Войдя с Сан-Ремо на нашу дорожку, я сразу понял, что рабочих уже нет: вместо них гигантское колесо канавокопателя взрывало клумбу анютиных глазок, лилии, рододендроны. Его вращающиеся ведра похожи были на пасти; зубья выгрызали стебли и корни, жевали кустарник. Мать стояла с каменным лицом, держась за руку Мэри. Сама Мэри сдвинула на лоб очки и утирала слезы. Весь процесс, от бордюра на Романи-Драйв до стены дома, занял чуть более часа. Еще до того, как он закончился, перед калиткой собрались соседские ребята — Тим, Уоррен, Сэнди, оба Ковини и остальные. Они наблюдали за безостановочным вращением колеса; дизель выл и взревывал, пуская клубы маслянистого голубого дыма.

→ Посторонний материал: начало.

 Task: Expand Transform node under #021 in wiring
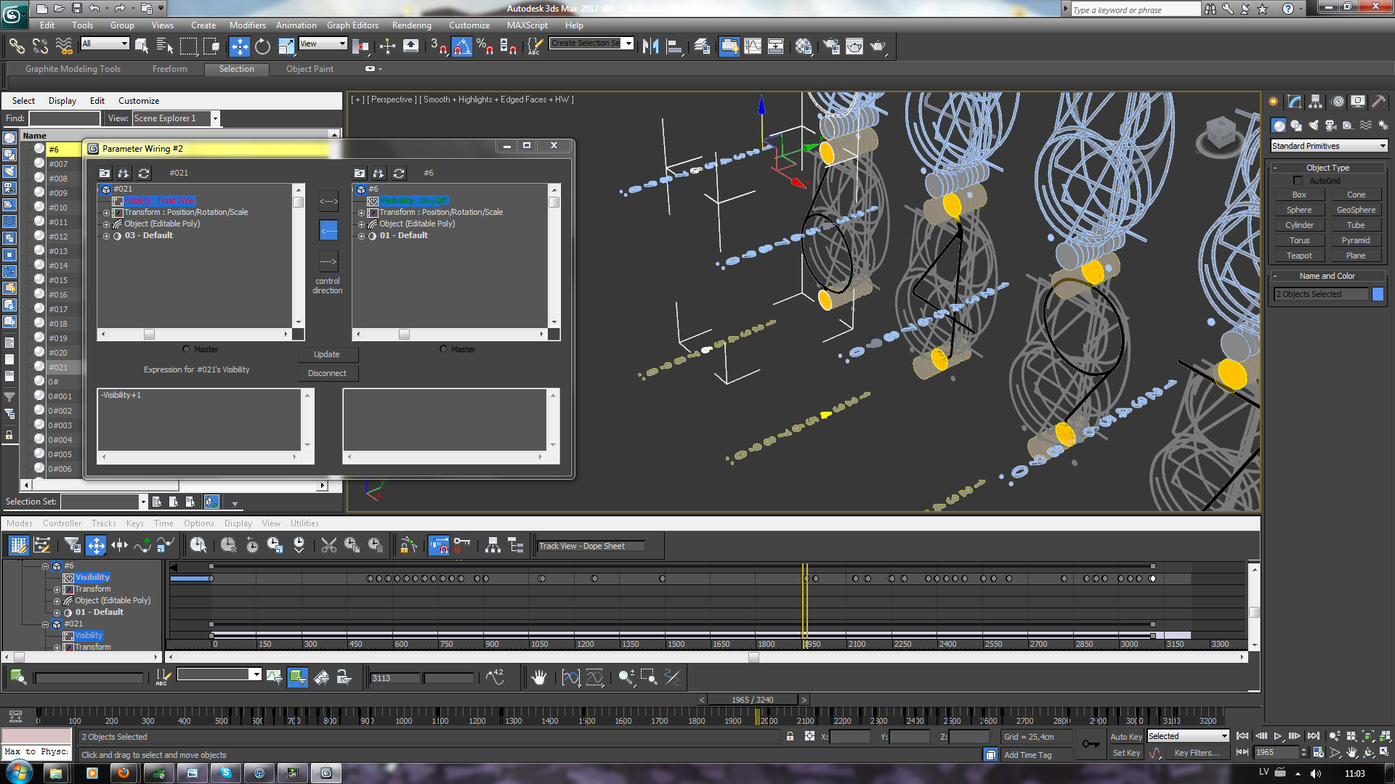click(x=106, y=213)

Вечером, когда Барти мылся в душе, я пробрался в его комнату и взял его коробку цветных карандашей. Вырвал лист из его альбома. Потом вернулся к себе и приступил к первому опусу, ставшему началом пожизненного занятия. Натурой были грустные анютины глазки. Я хотел подарить эту картину матери. Неважно, что я не мог спуститься в погубленный сад. Я работал по памяти. Так, выяснил я, рождается всякое искусство: не из реальных предметов и жизни, которую мы видим вокруг, а из образов нашего детства с его ранними огорчениями и многими радостями, которые мы носим в себе неповрежденными.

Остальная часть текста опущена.